Container Loading Calculator
Calculate how many cargo units fit inside a 20ft, 40ft, or 40ft HC shipping container. Use this when planning a shipment to maximize space and reduce per-unit freight costs.
About this calculator
This calculator estimates the maximum number of cargo units that can be loaded into a standard ISO shipping container by dividing the usable container volume by the volume of a single cargo unit. The three standard container types have internal volumes of approximately 33.2 m³ (20ft), 67.7 m³ (40ft), and 76.3 m³ (40ft High Cube). Because real-world loading is never perfectly efficient due to gaps, irregular shapes, and safety stacking limits, a loading efficiency percentage is applied. The formula is: Units = floor(containerVolume × loadingEfficiency / 100 ÷ (cargoLength × cargoWidth × cargoHeight)). For example, a 40ft container loaded at 85% efficiency with 0.5 m³ boxes yields floor(67.7 × 0.85 / 0.5) = 115 units. Adjusting the efficiency factor lets planners model real logistics constraints.
How to use
Suppose you are shipping boxes that are 1.0 m long, 0.5 m wide, and 0.4 m tall into a 40ft container at 85% loading efficiency. Step 1 — Box volume = 1.0 × 0.5 × 0.4 = 0.20 m³. Step 2 — Container usable volume = 67.7 × 85 / 100 = 57.545 m³. Step 3 — Units = floor(57.545 / 0.20) = floor(287.725) = 287 boxes. This means you can load 287 boxes before the container reaches practical capacity at that efficiency level.

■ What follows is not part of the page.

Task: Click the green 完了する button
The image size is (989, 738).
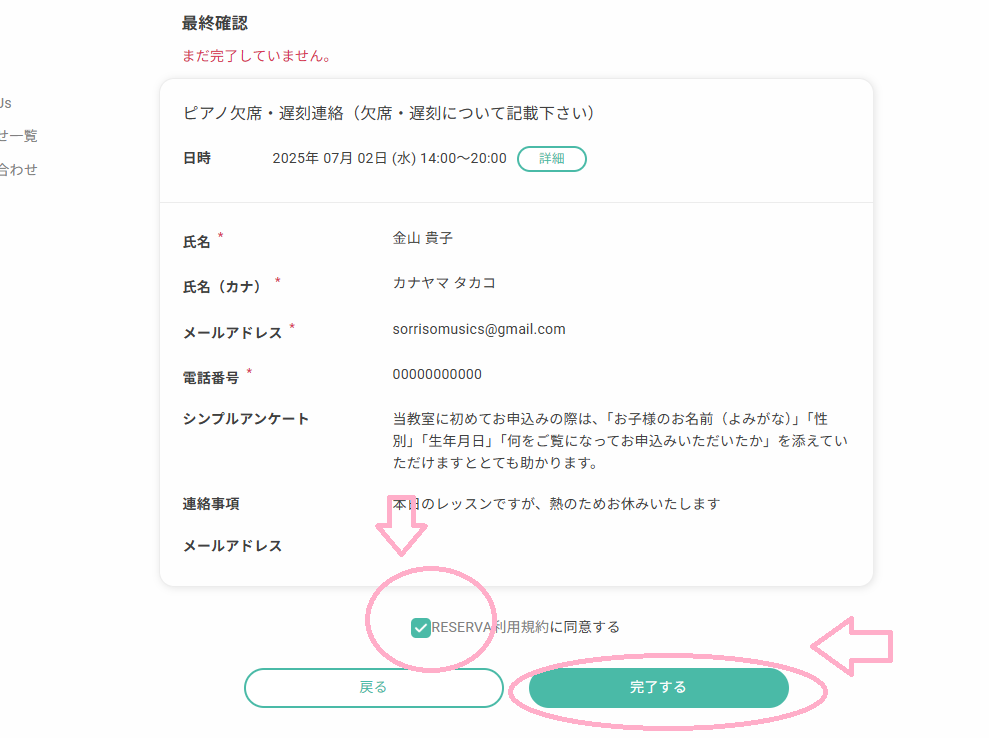Action: (658, 688)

Frequently asked questions
What is loading efficiency in a container loading calculator?
Loading efficiency is the percentage of a container's total internal volume that can realistically be filled with cargo. It accounts for dead space caused by irregular item shapes, mandatory air circulation gaps, weight distribution requirements, and packing material. A value of 100% is theoretically impossible in practice; most professional freight planners use 70–90% depending on cargo uniformity. Entering a realistic efficiency value gives you a more accurate unit count than simply dividing volumes.

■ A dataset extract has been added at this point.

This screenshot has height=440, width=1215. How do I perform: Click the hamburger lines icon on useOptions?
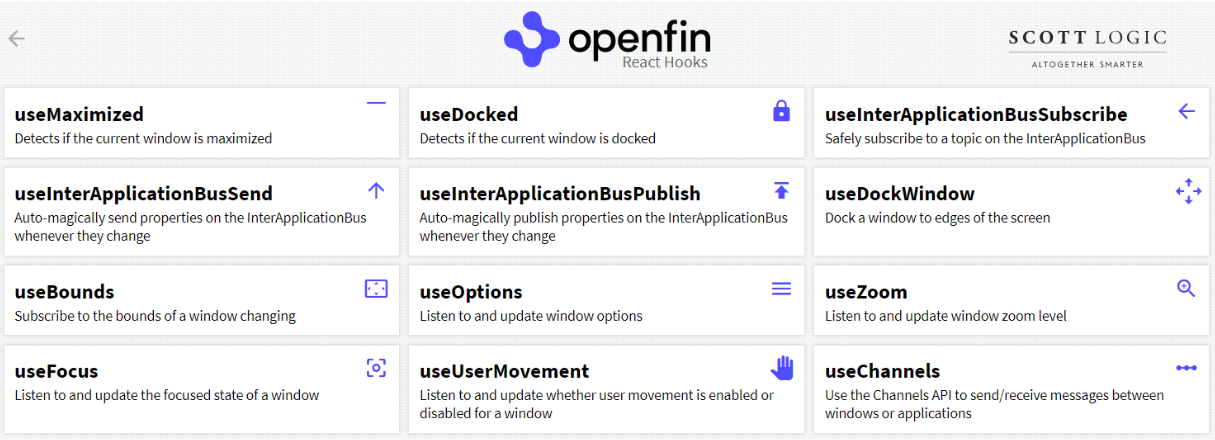[782, 289]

How many cubic meters does a 20ft, 40ft, and 40ft HC shipping container hold?
The standard 20ft ISO container has an internal volume of approximately 33.2 m³, the 40ft standard container holds about 67.7 m³, and the 40ft High Cube (HC) offers roughly 76.3 m³ thanks to its extra 30 cm of height. These figures refer to gross internal volume; net usable volume after structural features and loading constraints is slightly lower. Always confirm exact dimensions with your carrier, as minor variations exist between manufacturers.
When should I use a container loading optimizer instead of manual calculation?

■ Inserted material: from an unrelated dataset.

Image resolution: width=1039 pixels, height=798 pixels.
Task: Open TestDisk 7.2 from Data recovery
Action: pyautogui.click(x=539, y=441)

Manual calculation works fine for a single box size but quickly becomes error-prone when you have multiple SKUs, mixed pallet configurations, or weight limits to respect alongside volume. A container loading optimizer lets you model different scenarios — changing container type, adjusting efficiency, or resizing cargo — in seconds. It is especially useful for freight forwarders quoting LCL vs. FCL shipments, warehouse managers planning outbound loads, and e-commerce businesses calculating cost per unit shipped.